Two obits

In the November 23rd NYT, two obits: for jazz musician Paul Motian (aged 80) and pollster George Gallup Jr. (aged 81).

Motian (pronounced like motion) was described by Ben Ratliff in the Times as “a drummer, bandleader, composer and one of the most influential jazz musicians of the last 50 years”. He played with Bill Evans, Keith Jarrett, Joe Lovano, Bill Frisell, the members of the Electric Bebop Band (which became the Paul Motian Band), and many others. Over the years, he moved from swing-based rhythms to free improvisation and often challenging music, with irregular phrasing and just barely discernible melody lines.

The death notices and other materials on his life and work are notable for their almost complete absence of detail about his personal life. Though one of the most congenial and collaborative of musicians, he was a very private person.

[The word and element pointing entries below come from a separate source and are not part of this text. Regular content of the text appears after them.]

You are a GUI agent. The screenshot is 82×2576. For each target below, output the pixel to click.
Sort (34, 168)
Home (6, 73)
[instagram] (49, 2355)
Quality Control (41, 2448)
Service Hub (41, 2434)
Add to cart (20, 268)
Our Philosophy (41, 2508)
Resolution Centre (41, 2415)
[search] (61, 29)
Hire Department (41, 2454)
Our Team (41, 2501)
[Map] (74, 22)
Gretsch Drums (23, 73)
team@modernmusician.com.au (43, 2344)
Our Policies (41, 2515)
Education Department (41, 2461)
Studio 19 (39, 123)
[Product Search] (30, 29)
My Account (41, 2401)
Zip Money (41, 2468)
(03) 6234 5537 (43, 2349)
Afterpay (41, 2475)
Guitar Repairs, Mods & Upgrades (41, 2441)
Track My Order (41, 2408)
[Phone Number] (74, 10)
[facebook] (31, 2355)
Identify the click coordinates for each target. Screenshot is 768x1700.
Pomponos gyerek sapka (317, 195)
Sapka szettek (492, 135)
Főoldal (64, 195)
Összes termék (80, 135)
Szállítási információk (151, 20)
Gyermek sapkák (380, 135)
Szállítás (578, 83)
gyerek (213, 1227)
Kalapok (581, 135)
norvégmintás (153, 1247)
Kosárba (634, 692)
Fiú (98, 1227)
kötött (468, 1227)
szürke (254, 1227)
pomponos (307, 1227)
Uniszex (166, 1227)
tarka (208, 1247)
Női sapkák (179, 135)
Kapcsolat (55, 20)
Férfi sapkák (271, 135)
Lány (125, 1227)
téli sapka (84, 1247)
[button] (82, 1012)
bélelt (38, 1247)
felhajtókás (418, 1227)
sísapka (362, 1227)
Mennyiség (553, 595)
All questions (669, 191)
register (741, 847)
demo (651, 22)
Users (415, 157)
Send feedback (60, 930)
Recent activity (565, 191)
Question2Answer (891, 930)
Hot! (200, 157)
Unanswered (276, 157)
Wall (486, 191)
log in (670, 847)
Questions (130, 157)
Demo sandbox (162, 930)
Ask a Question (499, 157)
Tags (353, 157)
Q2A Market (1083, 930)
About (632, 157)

George Gallup Jr. (his professional name; in fact he was George Horace Gallup III), in contrast, was a public person, leading the Gallup Poll firm and founding the Princeton Religion Research Center and (later) the George H. Gallup Foundation. He was a 1953 graduate of Princeton and lived in Princeton for most of his life. He was active with the Princeton Savoyards for a while; in 1961 he sang in a production of The Mikado — in which I was assistant stage manager and my roommate sang one of the leads.